■ SECCIÓN DE TEXTO:
──────────────────────────────

Durante el siglo XIX de creación del Estado la efervescencia política se vio espoleada por una prensa cada vez más abundante y combativa que no se limitaba a la arena estrictamente política y buscaba, espoleando el ánimo público en asuntos delicados, inclinaciones a uno u otro bando. En las ciudades pobladas, sucias, de hacinamiento extremo la presencia del cólera se convirtió por momentos en un terrible azote. Juntándose en el verano de 1834 en Madrid los estragos de la epidemia, el alza de los precios, el calor y la amenaza de los carlistas se encontró como chivo expiatorio a los frailes acusados de envenenar las aguas, lo que desencadenó una auténtica matanza.

El pasado siglo XX fue pródigo en bulos y en ascenso de la desinformación o la información interesada que nos es más conocida. Y apenas estrenado el siglo de las dos guerras mundiales, de las muchas nacionales, de las crisis económicas, los grandes progresos tecnológicos y la eclosión de los medios de comunicación, la extensión planetaria de una epidemia de gripe pasó a la historia con el nombre de gripe española (Spanish influenza titulaba la prensa internacional) cuando realmente su origen fue muy lejos de aquí. Pero los contendientes de la Primera Guerra Mundial, mintiéndose mutuamente y aplicando férreas censuras, encontraron que lo mejor en la dolencia que mataba a sus soldados, ya bastante masacrados, era buscar el culpable fuera y la china le cayó a España, que, carente de sigilo bélico, había hecho público el mal.

Hemos eludido relatar las mentiras vertidas en las guerras de siempre porque ahí está garantizado que la verdad es la primera víctima, así que para qué hurgar.

El caso es que hoy, en la sociedad más informada e interconectada, en competencia fiera de todos contra todos, crece en la misma medida que la información dirigida, la manipulación y la explosión interesada de noticias. El juego perverso de la desinformación está a la orden del día imponiéndose, contra la apariencia de libertad, una peligrosa forma de corrección política que va calando en todo este devenir de igualdades que no son tales y en las que resulta comprometido contradecir, y más argumentando, lo asentado como certezas impuestas. Como dice el académico Darío Villanueva citando a Quevedo: «No he de callar por más que con el dedo / ya tocando la boca o ya la frente, / silencio avises o amenaces miedo».

──────────────────────────────

■ EJERCICIO ESCRITO A: Reproduce tal cual las filas que aparecen más abajo. Empieza por la fila que contiene "Screen dimensions: 504x391" y sigue hasta la última fila, ambas incluidas.

──────────────────────────────

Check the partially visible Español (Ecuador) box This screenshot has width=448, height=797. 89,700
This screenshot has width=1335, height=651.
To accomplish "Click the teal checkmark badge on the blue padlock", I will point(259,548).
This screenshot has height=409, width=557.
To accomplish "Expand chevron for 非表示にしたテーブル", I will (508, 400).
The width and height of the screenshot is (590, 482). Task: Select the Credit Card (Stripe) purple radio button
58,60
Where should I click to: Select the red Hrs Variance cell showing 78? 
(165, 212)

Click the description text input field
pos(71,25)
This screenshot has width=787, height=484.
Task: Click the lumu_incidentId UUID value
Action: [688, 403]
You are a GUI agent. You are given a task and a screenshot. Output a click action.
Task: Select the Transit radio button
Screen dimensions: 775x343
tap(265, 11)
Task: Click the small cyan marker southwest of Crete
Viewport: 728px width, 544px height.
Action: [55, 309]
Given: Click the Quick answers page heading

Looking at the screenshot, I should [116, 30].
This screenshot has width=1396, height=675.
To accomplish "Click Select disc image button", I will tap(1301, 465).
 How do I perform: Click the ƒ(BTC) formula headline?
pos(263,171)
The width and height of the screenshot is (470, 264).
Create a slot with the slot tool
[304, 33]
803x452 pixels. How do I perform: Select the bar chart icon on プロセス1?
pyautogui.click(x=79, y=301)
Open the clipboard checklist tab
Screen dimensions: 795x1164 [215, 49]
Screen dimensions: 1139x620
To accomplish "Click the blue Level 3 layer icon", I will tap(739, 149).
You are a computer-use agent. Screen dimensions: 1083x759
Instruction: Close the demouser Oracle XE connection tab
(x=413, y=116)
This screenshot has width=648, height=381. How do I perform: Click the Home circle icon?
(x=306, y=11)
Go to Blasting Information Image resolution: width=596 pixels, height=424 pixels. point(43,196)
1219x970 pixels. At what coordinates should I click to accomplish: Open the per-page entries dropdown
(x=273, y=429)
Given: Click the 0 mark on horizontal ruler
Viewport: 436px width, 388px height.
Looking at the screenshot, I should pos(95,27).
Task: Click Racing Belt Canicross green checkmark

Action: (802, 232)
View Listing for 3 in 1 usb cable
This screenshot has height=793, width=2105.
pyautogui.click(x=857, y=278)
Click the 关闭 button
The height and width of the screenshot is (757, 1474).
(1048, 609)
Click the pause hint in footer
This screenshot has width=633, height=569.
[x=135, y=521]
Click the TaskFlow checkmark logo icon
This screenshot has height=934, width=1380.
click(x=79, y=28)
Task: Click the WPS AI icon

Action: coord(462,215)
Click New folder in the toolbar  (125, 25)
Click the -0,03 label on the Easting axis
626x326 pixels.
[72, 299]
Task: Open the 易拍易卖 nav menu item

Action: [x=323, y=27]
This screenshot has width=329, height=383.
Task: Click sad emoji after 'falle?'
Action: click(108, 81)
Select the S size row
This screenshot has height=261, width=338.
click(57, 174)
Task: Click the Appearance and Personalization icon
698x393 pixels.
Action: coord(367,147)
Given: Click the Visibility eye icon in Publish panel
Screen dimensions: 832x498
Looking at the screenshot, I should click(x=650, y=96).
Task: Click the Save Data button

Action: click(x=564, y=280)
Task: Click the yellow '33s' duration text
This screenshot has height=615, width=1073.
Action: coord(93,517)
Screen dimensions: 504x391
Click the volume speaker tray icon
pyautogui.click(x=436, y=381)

──────────────────────────────

■ EJERCICIO ESCRITO B: Transcribe sin cambios el fragmento del texto sobre los bulos que aparece más arriba. Empieza en las palabras "Durante el siglo" y termina después de "una auténtica matanza.".

■ RESPUESTA COMPLETA A:
Screen dimensions: 504x391
Click the volume speaker tray icon
pyautogui.click(x=436, y=381)

■ RESPUESTA COMPLETA B:
Durante el siglo XIX de creación del Estado la efervescencia política se vio espoleada por una prensa cada vez más abundante y combativa que no se limitaba a la arena estrictamente política y buscaba, espoleando el ánimo público en asuntos delicados, inclinaciones a uno u otro bando. En las ciudades pobladas, sucias, de hacinamiento extremo la presencia del cólera se convirtió por momentos en un terrible azote. Juntándose en el verano de 1834 en Madrid los estragos de la epidemia, el alza de los precios, el calor y la amenaza de los carlistas se encontró como chivo expiatorio a los frailes acusados de envenenar las aguas, lo que desencadenó una auténtica matanza.